Gianni D.T “suonava”, rilassato, un ottimo contrabbasso. Mi sono appisolato verso mattina e alle 6,30 decidiamo
di alzarci: si pensava di partire presto, quando invece alle 7,30 arrivato Paolo P. e GiannAndrea Sanfior apprendiamo
che dovevano ancora mettere in ordine l’Ambra, l’EM7.

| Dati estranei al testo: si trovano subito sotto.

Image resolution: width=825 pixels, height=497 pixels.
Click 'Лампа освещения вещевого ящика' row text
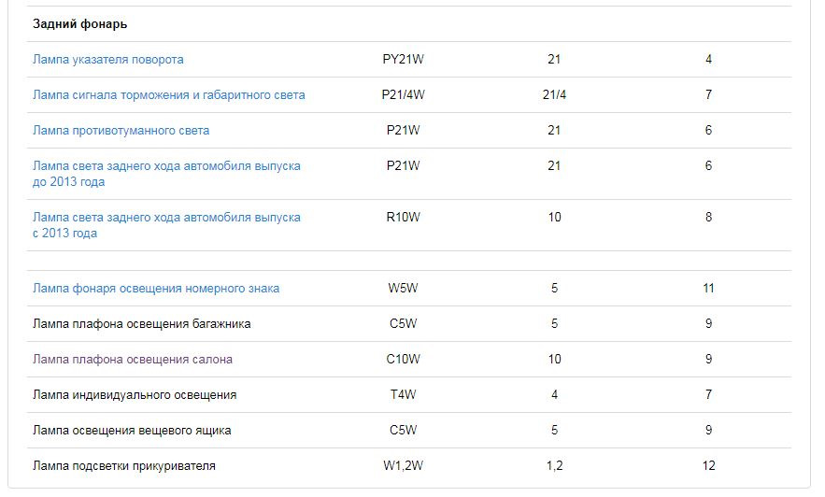132,430
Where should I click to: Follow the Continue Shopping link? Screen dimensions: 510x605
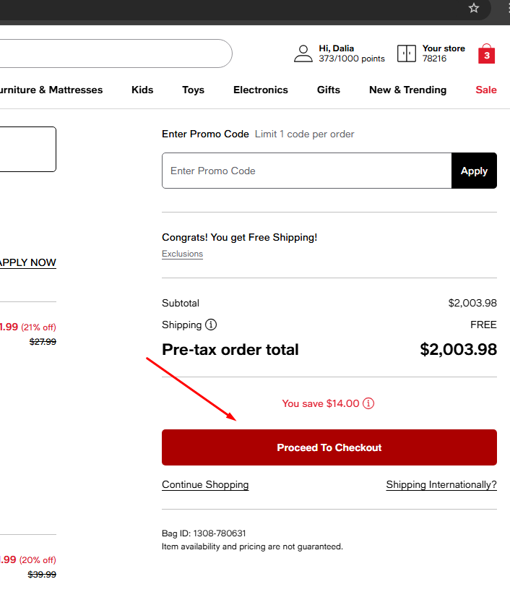pyautogui.click(x=205, y=484)

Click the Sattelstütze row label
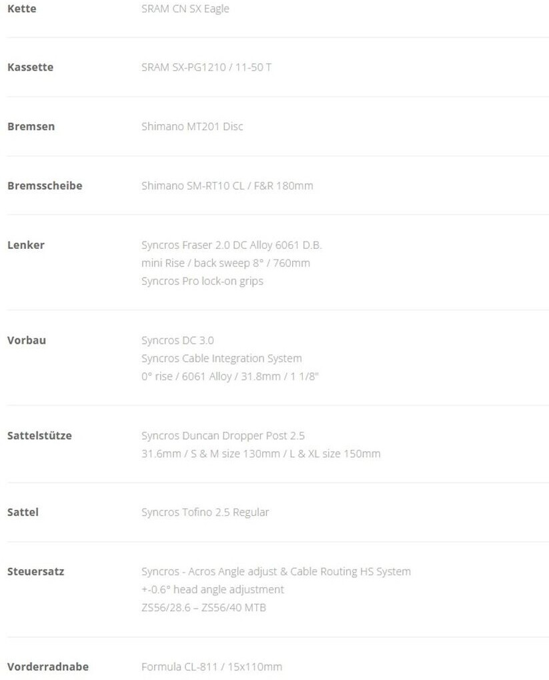tap(39, 436)
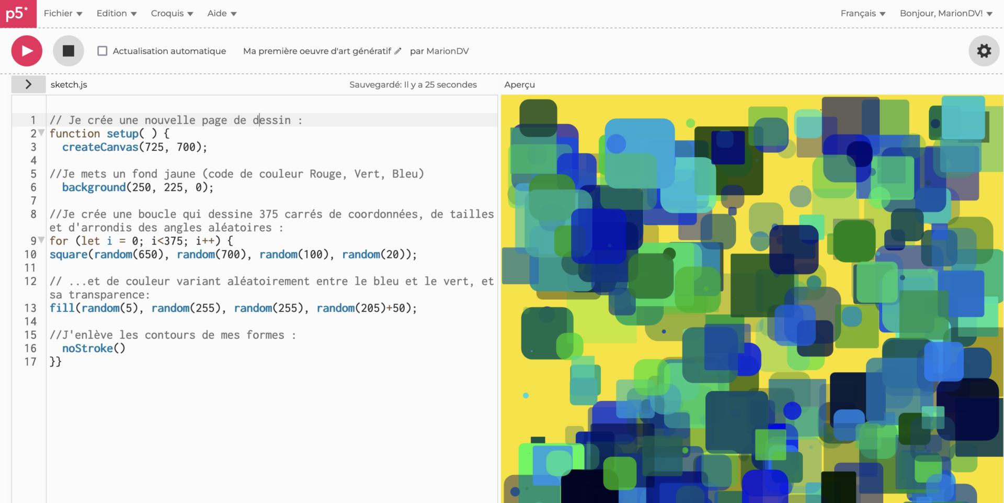Click the sketch title 'Ma première oeuvre d'art génératif'
The width and height of the screenshot is (1004, 503).
click(317, 51)
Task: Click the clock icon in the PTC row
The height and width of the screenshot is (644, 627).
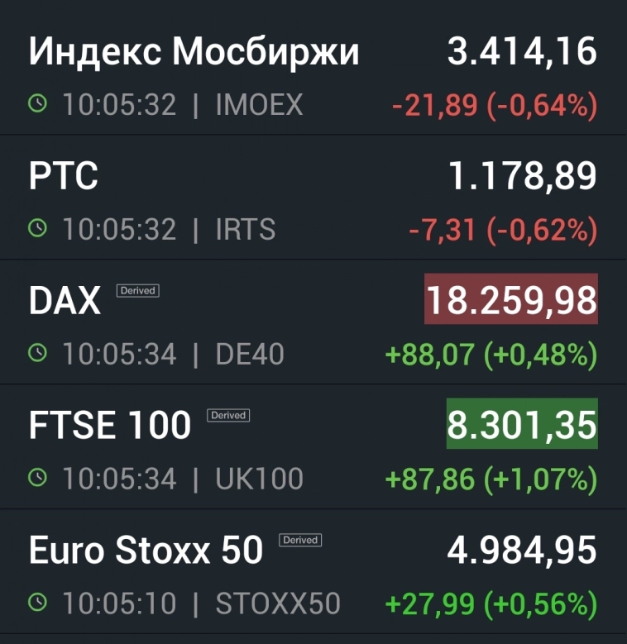Action: 38,229
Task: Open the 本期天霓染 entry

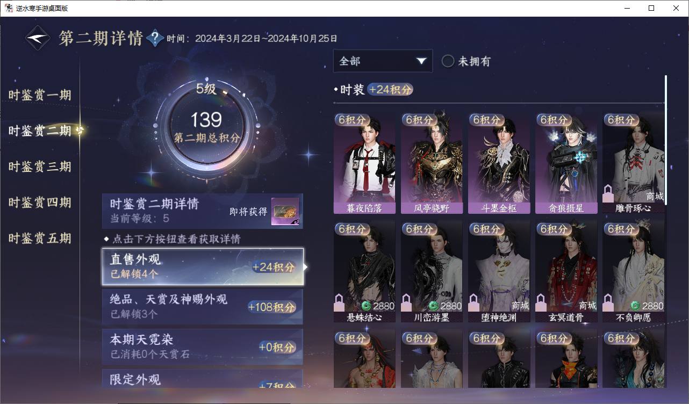Action: (203, 347)
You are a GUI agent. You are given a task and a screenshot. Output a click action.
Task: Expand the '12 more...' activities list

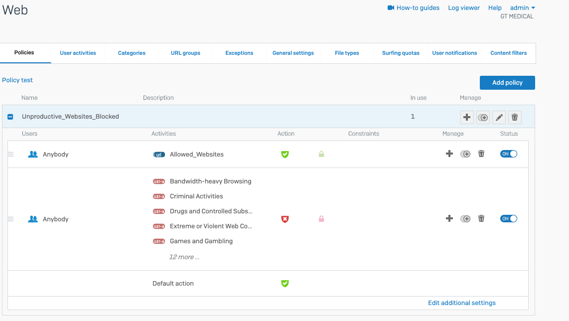[184, 257]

Alle, 9 Egidio e Silva che avevano già lavato il loro yacht, il Nelson 25, ormeggiato in altra darsena: a Piave Vecchio,
ci chiedono di trovare una bandiera jugoslava: era intenzione di passare dall’altra parte, per una buona mangiata di
pesce. Le insegne erano terminate, nel negozio della darsena, e intanto Paolo e GiannAndrea lavoravano alacremente. Il loro lavoro era tanto e noi che non potevamo aiutarli in nessuna maniera, alle 11, eravamo ancora ormeggiati.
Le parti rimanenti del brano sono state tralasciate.